The first thing I did was place the angle given in radians on a graph.
Here’s how I thought about it,
3.5π/7 = π/2 (same position as 90 degrees)
4π/7 is slightly larger than that. It’s the angle shown with the blue line on my diagram. Probably slightly larger than it should be, but qualitatively accurate for this problem. Notice that the side opposite the angle (in purple) is positive.
4π/7 is 0.5π/7 to the left of π/2. 3π/7 is 0.5π/7 to the right of π/2.
There are two possible angles that will give us the same result if we plug them into the sin function.

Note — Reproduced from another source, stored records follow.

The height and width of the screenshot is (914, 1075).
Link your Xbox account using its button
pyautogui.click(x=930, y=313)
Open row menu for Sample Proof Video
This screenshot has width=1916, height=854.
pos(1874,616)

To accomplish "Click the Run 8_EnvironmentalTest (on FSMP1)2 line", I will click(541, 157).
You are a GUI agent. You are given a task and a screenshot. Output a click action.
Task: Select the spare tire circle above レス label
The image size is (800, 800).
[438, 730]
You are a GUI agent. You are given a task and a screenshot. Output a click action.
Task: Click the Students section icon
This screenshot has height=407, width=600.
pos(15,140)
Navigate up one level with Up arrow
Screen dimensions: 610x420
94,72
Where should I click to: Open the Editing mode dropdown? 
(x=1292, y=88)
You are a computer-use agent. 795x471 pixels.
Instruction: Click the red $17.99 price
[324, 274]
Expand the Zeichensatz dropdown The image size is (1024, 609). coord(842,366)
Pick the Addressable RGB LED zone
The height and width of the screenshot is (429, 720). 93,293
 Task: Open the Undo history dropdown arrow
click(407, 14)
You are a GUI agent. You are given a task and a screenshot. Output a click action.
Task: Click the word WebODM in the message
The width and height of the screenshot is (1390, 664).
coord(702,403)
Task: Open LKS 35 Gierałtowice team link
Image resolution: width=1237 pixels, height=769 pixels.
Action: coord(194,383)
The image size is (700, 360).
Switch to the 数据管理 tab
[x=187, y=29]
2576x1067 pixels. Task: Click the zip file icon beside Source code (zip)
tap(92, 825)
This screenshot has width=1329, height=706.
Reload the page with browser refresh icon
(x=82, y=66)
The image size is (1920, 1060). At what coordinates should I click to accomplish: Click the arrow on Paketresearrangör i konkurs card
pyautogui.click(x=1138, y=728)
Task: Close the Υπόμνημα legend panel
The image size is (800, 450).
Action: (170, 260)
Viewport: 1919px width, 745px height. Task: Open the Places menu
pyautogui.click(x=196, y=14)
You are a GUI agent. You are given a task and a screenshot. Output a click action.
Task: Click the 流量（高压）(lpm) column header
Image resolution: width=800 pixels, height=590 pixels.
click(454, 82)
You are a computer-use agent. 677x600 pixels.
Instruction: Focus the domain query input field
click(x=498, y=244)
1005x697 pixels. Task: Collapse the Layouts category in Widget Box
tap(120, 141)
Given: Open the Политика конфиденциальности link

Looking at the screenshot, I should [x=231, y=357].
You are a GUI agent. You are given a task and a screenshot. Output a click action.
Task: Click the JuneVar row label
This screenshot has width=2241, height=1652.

The angle with the orange line is 3π/7.
If you take the sin of 4π/7 or 3π/7, you get the same result (with the same sign) since the opposite side of the triangle is positive in either case. The hypotenuse is always positive for this situation.
If you took the sin of -4π/7, you would get a negative number. That’s shown off to the right side on the bottom in light blue.
The arcsin function expects a value between -1 and 1. sin has a domain of [−π/2,π/2] and range is [−1,1]. Arcsin has the domain and range switched. If it’s outside those bounds, the function and its opposite are not one to one.
sin(3π/7) = sin(4π/7)
And 3π/7 is within the proper range of [−π/2,π/2] for the arcsin function.
Therefore if you take the arcsin of sin(3π/7) or sin(4π/7), it will give you the one value that is within the range of [−π/2,π/2].
And that is 3π/7